**OBIETTIVO DEL COMPITO**
Secondo il testo scelto, perché Regen non vive più con la sorella?

**TESTO SCELTO**
########################################
Quel 10 ottobre ho provato un’emozione forte, avevo un nodo in gola, ho trattenuto a stento le lacrime. Regen è venuto accompagnato da una bellissima ragazza alta poco più di lui, con i capelli raccolti e il sorriso libero di una bambina. L’ho guardata con attenzione per qualche secondo e non ho riconosciuto in quegli occhi, in quel viso, il volto di Mabel. Iniziamo a raccogliere le informazioni, chiediamo come sta, com’è andato l’anno scolastico, se ancora nutre il sogno di diventare un bravo dottore. Poco dopo ci informa che non vive più con la sorella perché la nonna materna, non avendo le forze di occuparsi di entrambi, aveva convinto lo zio a prendere in casa lui, tenendo solo Mabel con sé. Mabel, la sua assicurazione per la vecchiaia, in una terra dove la pensione non esiste, dove esistono però i figli, i nipoti. Chiediamo ancora le ultime cose, scattiamo la foto da inviare al sostenitore italiano, la foto che mi verrà inviata a fine anno. Prima di congedarli domandiamo di Mabel, la suora che l’aveva incontrata poco prima del mio arrivo ricordava che la piccola aveva pianto per tutto il tempo; lamentava dolori, nausee, effetti collaterali della terapia antiretrovirale che stava assumendo. La cugina ci dice che aveva avuto un calo improvviso delle forze, faticava a camminare e da qualche giorno la nonna l’aveva portata a casa loro perché incapace di occuparsene. Abbiamo deciso di allertare il responsabile dei malati hiv che ha fatto chiamare Mabel e concordato una visita per il giorno seguente.
E sono stati proprio i suoi occhi, gli occhi di Mabel, a rendere tutto assolutamente chiaro.
########################################
Voci salvate:
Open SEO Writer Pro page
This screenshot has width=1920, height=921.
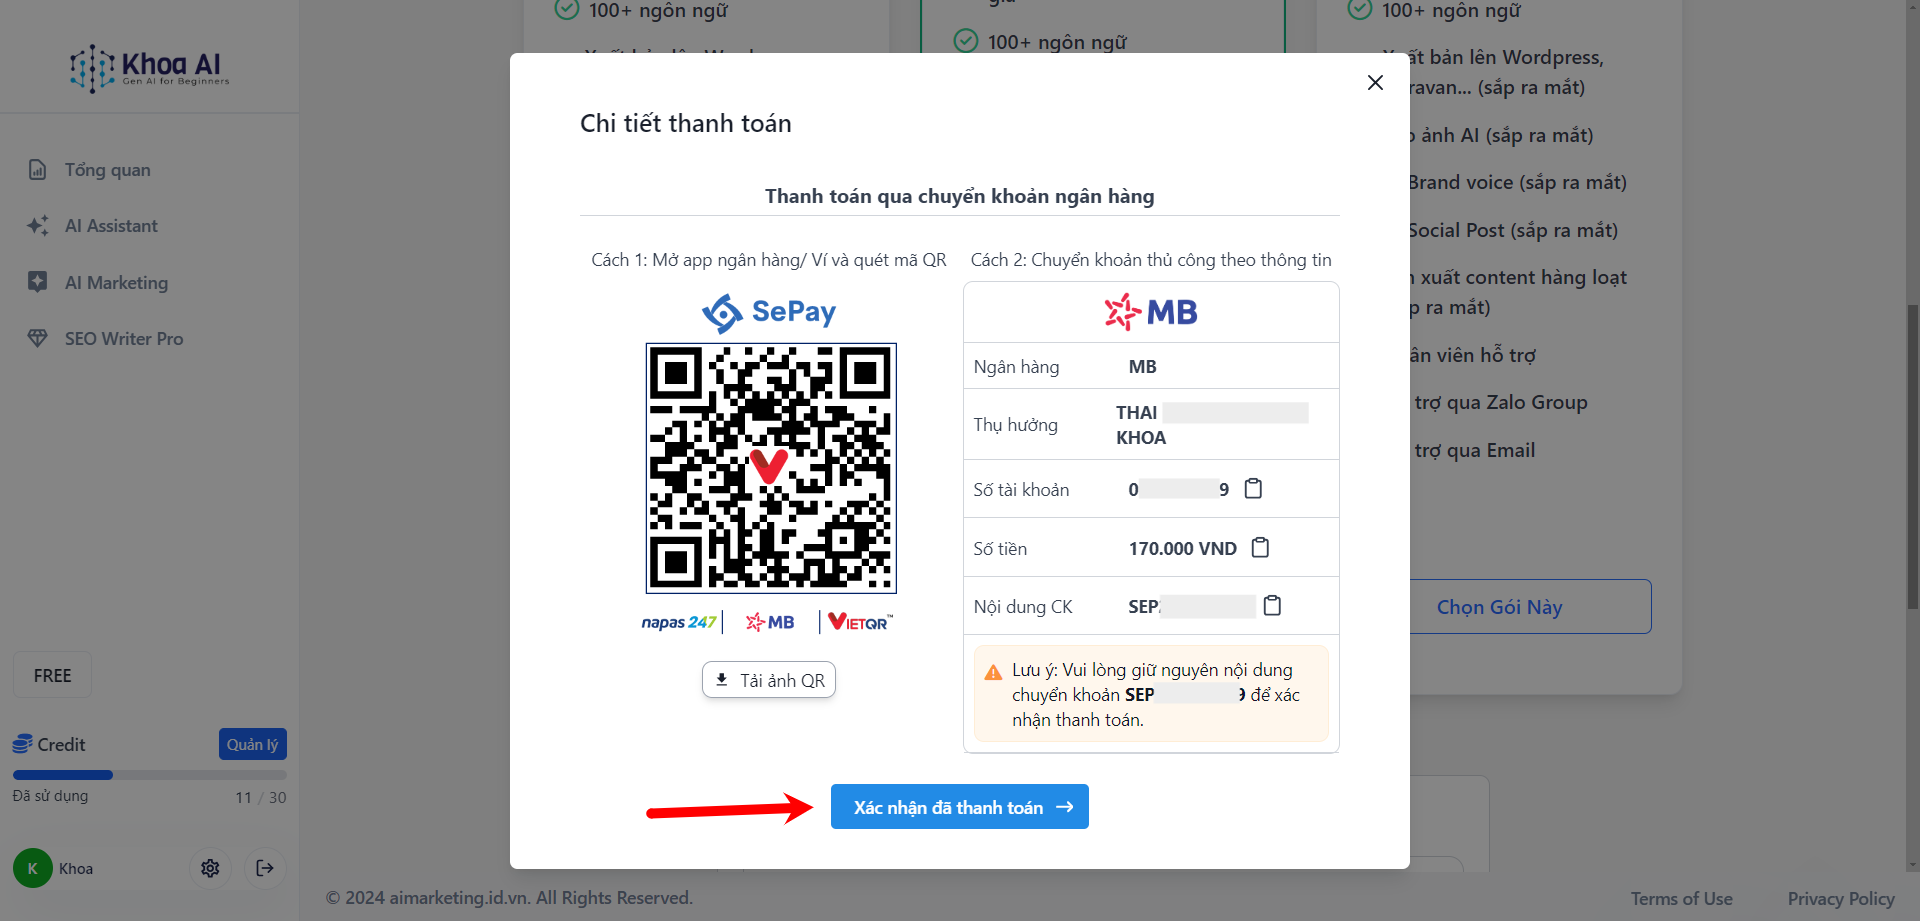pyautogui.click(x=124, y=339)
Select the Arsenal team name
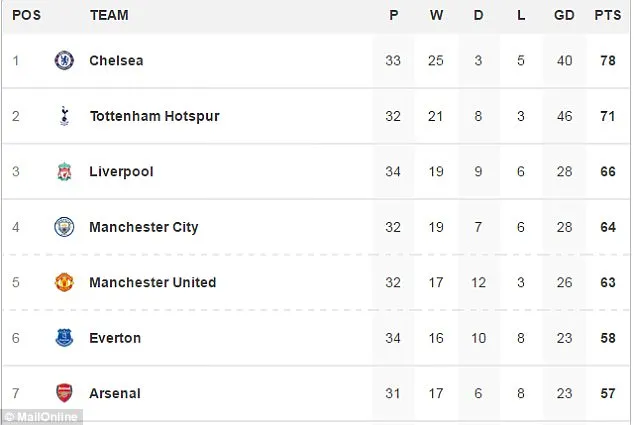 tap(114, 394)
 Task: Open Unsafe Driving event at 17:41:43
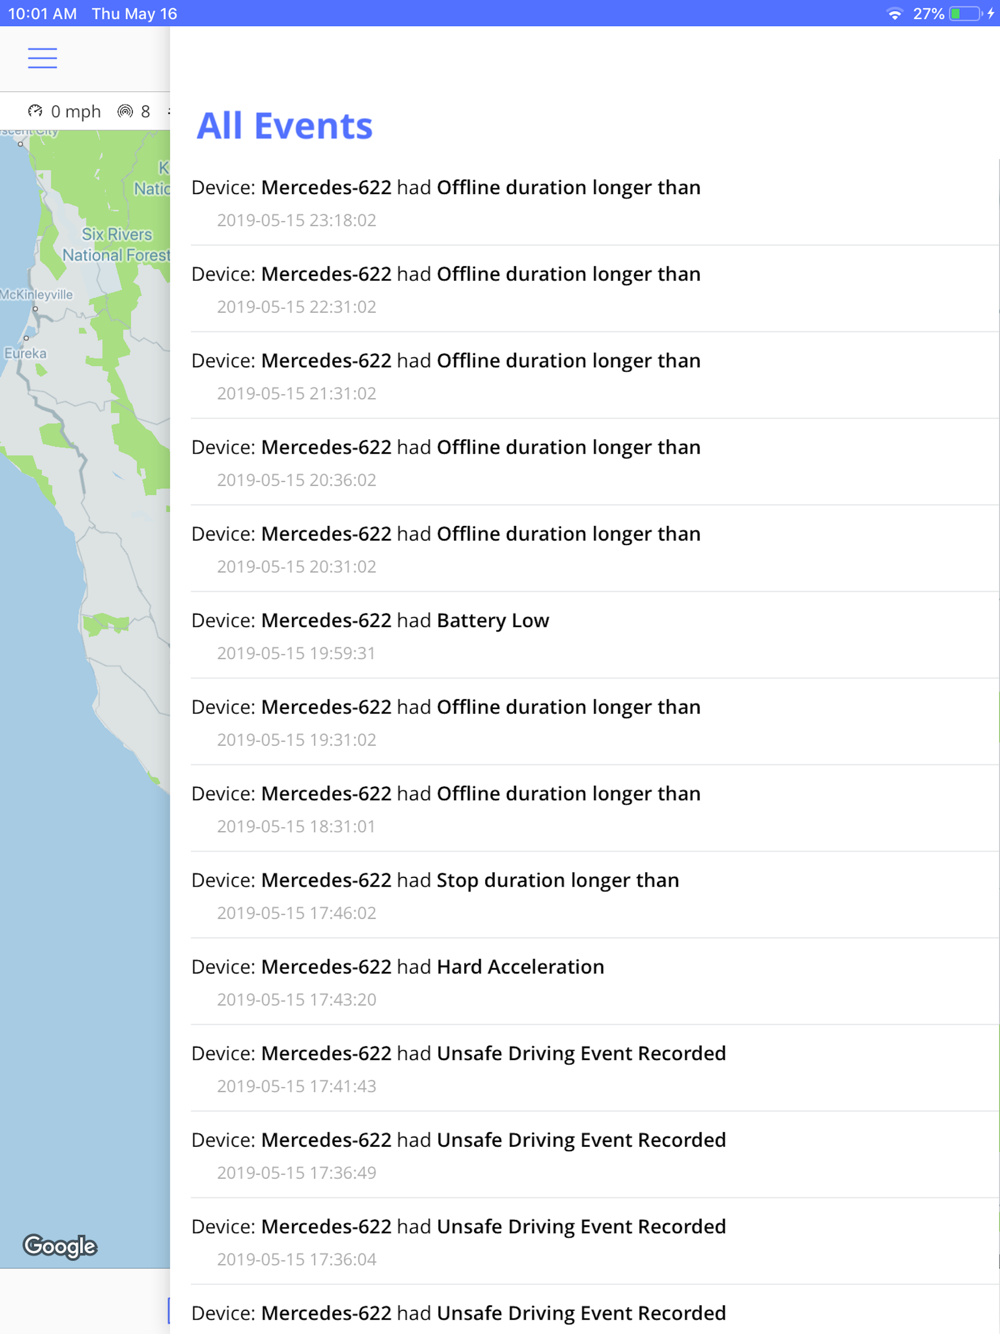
########################################
**SPAZIO RISPOSTA**
La nonna materna, non avendo le forze di occuparsi di tutti e due, aveva convinto lo zio a prendere in casa Regen e aveva tenuto con sé solo Mabel.